San Nicola la Strada - San Marco Evangelista

San Marco, lavori per la Villa comunale in via 8 Marzo

Gabriele Zitiello SAN MARCO EV. “Sarà un luogo per tutti, uno spazio fruibile dall’intera cittadinanza. E’ così che l’abbiamo immaginato e così che lo andiamo a realizzare”.

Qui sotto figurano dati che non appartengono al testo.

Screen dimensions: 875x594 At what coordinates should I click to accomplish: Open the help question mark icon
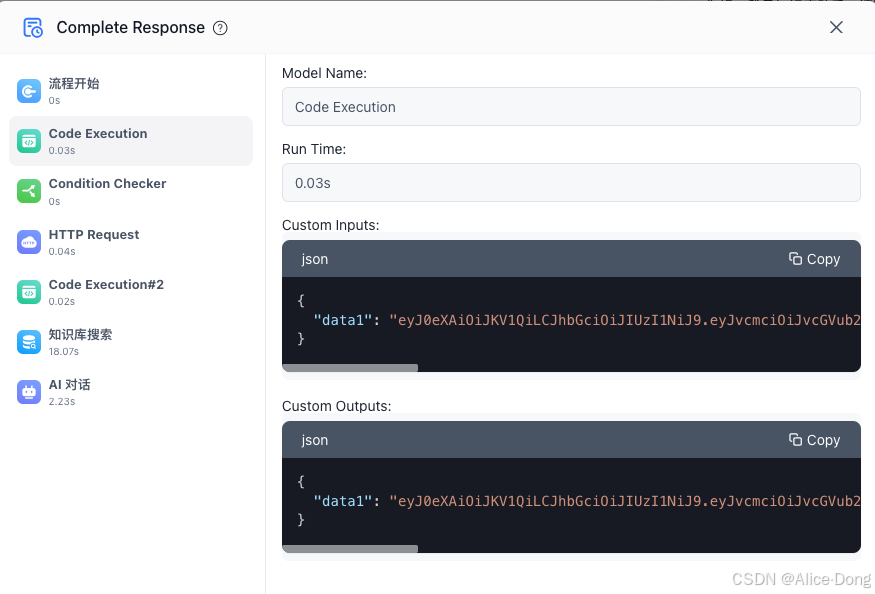tap(220, 28)
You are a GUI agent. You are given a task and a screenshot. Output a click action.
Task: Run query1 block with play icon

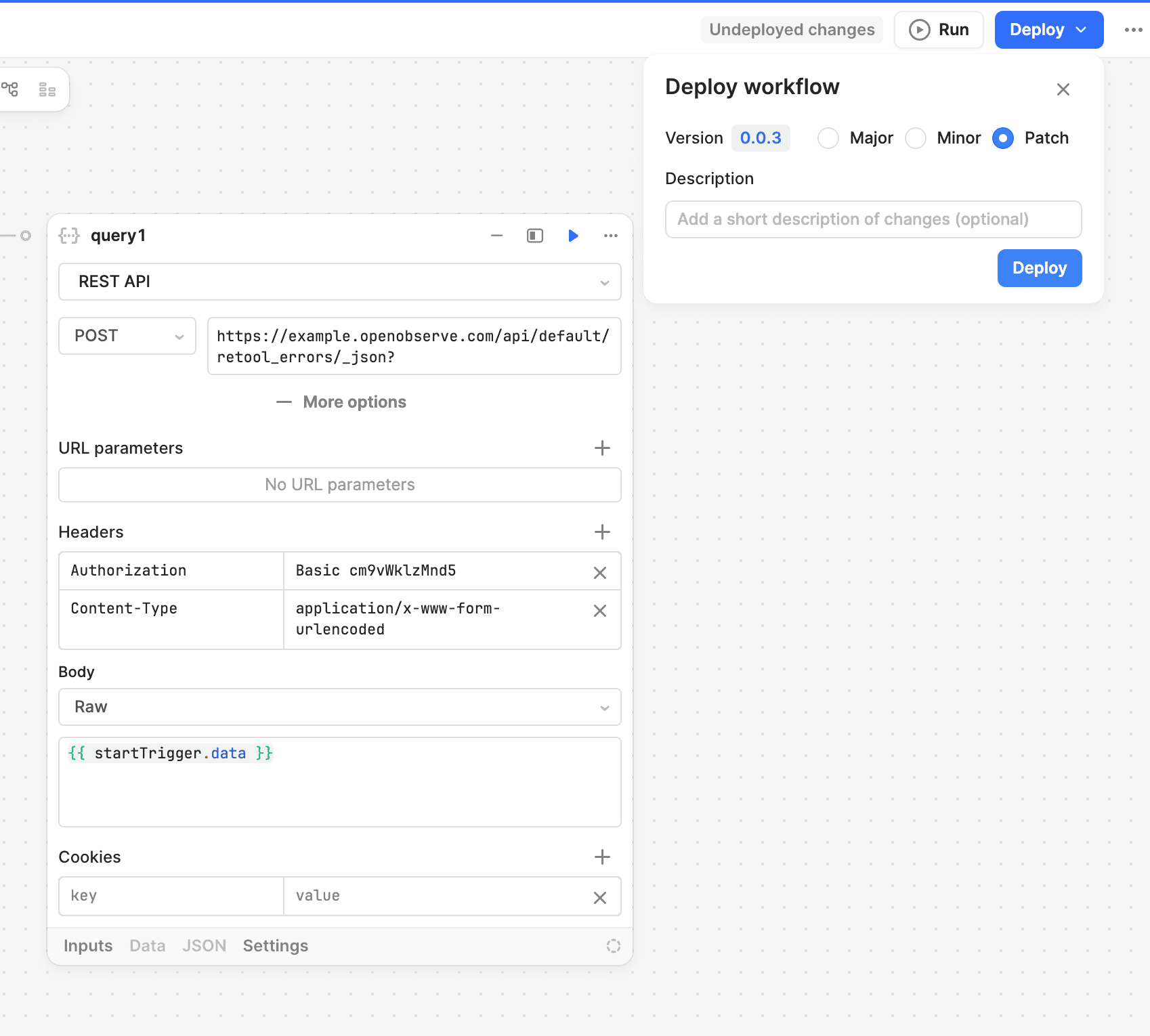(x=573, y=236)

Il sindaco Gabriele Zitiello anticipa quello che è lo spirito del progetto della costruenda villa di via 8 Marzo mentre gli uffici del settore Lavori Pubblici stanno proprio in queste ore predisponendo gli atti necessari alla stipula del contratto per l’esecuzione dei lavori. Rimodulato più volte, oggi il progetto così come immaginato e voluto dal sindaco, è coerente con una idea di spazio pubblico che sia aperto, sicuro, fruibile dall’intera comunità. L’enorme piazzale vuoto pavimentato, ad esempio, sparisce, per far posto al verde attrezzato. Per i bambini una colorata e sicura area giochi, per gli anziani un campo bocce regolamentare. E, poi, per i giovani un campo di basket e pallavolo con tribuna laterale. Per chi vuole solo godersi momenti di relax, inoltre, panchine e spazi verdi attraversati da viali alberati e pavimentati in pietra calcarea con illuminazione sia area che a terra. E’ previsto, poi, un palco destinato ad ospitare anche lo svolgimento di eventuali manifestazioni culturali, oggi necessariamente concentrate, per ragioni logistiche, nella sola piazzetta Cantone. Il tutto servito dal parcheggio di Via Leonardo Da Vinci.

“Sabato sera inauguriamo – ricorda il sindaco – largo della Memoria in via Giovanni XXIII; nel frattempo stiamo già lavorando perché partano i lavori della villa comunale: sono solo due esempi che bastano però a testimoniare come, anche nel settore dei lavori pubblici, stiamo lavorando su più fronti cercando di venire incontro alle diverse esigenze che arrivano dal territorio. Con Largo della Memoria comincia a vivere un angolo della città che era poco più che un incrocio pericoloso. Con la villa comunale si crea un punto di aggregazione per uomini e donne, anziani e bambini e si dà una risposta concreta ad una parte del paese che si è spesso sentita trascurata, quasi una periferia”.